Fine-Tuning Small Reasoning Models for Quantum Field Theory
Summary: arXiv:2604.18936v1 Announce Type: cross
Abstract
Despite the growing application of Large Language Models (LLMs) to theoretical physics, there is little academic exploration into how domain-specific physics reasoning ability develops while training these models. To investigate this, we perform the first academic fine-tuning study of small (7B-parameter) reasoning models dedicated specifically to theoretical physics.
Introduction
The rise of Large Language Models has opened new avenues for research and application in various fields, including theoretical physics. However, the understanding of how these models can be fine-tuned to improve their reasoning capabilities in specific domains remains limited. This study aims to bridge that gap by focusing on Quantum Field Theory (QFT), a complex area of theoretical physics.
Methodology
Given the scarcity of open-source verifiable training data suitable for the specific needs of QFT reasoning, we developed a robust data generation pipeline. This pipeline is capable of creating synthetic problems and adapting existing human-authored problems for model training. The process involved several key steps:
- Data Generation: We generated over 2,500 synthetic problems to train the models.
- Curated Collection: A selection of human-adapted problems was sourced from arXiv and standard pedagogical resources.
- Fine-Tuning Approaches: We utilized both Reinforcement Learning (RL) and Supervised Fine-Tuning (SFT) experiments to benchmark performance gains.
Results
Our experiments focused on evaluating the model’s reasoning performance both before and after fine-tuning. The analysis included:
- Performance Benchmarking: We assessed the improvements in reasoning accuracy and problem-solving capabilities across different physics domains.
- Generalization: The models were tested for their ability to generalize knowledge from QFT to other areas of physics.

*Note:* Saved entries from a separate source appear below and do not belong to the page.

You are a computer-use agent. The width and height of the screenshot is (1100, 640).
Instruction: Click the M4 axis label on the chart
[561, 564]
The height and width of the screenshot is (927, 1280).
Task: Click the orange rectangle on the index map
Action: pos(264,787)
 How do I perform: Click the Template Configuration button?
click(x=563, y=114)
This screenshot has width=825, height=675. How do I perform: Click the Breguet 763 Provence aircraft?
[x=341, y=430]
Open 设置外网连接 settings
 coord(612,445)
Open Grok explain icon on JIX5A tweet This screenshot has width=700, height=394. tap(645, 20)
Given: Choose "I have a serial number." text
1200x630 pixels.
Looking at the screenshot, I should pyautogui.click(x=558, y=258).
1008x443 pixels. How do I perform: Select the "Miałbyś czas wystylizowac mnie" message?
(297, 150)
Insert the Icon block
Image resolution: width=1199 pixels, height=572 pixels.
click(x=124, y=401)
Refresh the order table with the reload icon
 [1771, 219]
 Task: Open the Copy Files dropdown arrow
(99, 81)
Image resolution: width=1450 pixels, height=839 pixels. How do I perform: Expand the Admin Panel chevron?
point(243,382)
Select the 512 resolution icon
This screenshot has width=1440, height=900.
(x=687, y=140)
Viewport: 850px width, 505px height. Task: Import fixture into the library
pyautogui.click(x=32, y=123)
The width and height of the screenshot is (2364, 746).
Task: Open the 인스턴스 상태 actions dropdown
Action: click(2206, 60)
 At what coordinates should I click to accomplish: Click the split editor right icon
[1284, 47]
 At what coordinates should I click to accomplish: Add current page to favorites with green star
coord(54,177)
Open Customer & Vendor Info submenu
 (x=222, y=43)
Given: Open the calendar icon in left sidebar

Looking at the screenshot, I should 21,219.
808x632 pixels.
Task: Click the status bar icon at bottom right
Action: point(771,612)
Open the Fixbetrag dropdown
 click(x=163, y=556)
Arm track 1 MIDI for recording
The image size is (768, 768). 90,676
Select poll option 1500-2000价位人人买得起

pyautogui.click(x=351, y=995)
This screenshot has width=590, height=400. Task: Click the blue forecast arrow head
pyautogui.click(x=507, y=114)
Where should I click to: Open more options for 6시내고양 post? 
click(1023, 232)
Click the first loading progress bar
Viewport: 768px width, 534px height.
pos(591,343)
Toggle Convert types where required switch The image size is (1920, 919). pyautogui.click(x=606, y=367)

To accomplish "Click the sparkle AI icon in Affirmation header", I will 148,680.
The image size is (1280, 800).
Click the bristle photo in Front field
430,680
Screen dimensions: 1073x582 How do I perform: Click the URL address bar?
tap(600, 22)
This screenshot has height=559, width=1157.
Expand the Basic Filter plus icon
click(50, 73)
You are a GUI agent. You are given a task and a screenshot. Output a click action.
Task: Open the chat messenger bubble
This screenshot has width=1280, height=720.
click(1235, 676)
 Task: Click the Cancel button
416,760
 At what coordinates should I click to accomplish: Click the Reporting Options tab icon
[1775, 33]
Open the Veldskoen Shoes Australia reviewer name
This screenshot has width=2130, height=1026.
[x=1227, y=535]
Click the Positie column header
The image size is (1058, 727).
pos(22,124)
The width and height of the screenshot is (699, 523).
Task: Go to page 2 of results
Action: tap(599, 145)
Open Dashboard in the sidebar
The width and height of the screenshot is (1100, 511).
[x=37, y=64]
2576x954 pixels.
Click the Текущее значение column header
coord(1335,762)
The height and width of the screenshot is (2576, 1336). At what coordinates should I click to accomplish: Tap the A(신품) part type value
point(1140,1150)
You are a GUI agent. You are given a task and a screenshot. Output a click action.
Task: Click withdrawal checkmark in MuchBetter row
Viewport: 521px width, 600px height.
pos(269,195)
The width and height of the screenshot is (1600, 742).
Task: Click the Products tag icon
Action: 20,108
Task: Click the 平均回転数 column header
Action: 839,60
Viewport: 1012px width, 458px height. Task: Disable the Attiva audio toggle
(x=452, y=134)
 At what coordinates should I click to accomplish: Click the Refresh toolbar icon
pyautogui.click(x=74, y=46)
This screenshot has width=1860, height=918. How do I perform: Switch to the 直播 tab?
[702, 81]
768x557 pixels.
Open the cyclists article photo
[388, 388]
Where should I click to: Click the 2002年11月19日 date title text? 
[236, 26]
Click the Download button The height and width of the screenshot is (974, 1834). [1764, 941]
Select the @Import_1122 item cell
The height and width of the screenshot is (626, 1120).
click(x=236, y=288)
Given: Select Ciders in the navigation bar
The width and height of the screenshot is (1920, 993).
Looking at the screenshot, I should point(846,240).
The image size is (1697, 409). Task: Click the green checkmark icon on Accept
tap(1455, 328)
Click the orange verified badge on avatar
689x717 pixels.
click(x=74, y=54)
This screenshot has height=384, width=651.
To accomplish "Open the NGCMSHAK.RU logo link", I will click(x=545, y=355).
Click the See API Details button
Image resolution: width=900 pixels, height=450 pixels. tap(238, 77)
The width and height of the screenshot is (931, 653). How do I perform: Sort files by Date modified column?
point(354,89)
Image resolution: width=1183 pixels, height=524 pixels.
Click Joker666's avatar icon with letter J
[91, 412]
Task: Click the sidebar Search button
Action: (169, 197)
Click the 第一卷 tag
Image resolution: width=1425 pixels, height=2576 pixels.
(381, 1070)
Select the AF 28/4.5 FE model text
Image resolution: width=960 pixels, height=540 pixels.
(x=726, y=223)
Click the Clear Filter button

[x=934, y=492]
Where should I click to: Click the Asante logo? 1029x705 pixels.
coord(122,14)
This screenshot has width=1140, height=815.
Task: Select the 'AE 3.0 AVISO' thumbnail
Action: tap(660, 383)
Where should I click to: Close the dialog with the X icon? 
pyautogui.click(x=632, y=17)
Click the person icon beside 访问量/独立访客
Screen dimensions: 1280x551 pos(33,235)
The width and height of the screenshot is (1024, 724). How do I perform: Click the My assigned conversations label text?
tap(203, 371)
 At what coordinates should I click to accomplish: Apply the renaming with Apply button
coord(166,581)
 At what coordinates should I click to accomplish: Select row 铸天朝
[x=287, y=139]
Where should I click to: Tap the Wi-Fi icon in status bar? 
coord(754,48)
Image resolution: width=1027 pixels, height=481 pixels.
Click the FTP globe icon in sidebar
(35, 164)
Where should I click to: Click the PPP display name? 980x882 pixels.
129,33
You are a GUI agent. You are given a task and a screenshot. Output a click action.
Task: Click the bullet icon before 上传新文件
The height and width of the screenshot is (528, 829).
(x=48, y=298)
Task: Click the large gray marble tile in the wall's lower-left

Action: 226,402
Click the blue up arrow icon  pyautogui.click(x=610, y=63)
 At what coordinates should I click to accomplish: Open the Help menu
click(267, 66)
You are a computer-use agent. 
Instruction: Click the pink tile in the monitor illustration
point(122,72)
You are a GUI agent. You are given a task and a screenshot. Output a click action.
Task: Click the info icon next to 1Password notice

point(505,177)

- Chains-of-Thought Analysis: We conducted an extensive analysis of the model’s reasoning chains to understand how errors evolved during the fine-tuning processes.
Conclusion
This study represents a significant step forward in the academic exploration of small reasoning models in theoretical physics. By focusing on Quantum Field Theory, we generated a valuable dataset and demonstrated the potential for improved reasoning capabilities through targeted fine-tuning techniques. Our findings suggest that with the right data and training methodologies, small models can effectively enhance their reasoning ability in complex domains.
Public Release
In line with open science principles, we are pleased to announce the public release of our data pipeline, verifiable QFT training data, and approximately 200 million tokens of QFT reasoning traces. This release will enable further research and development in the area of physics reasoning models.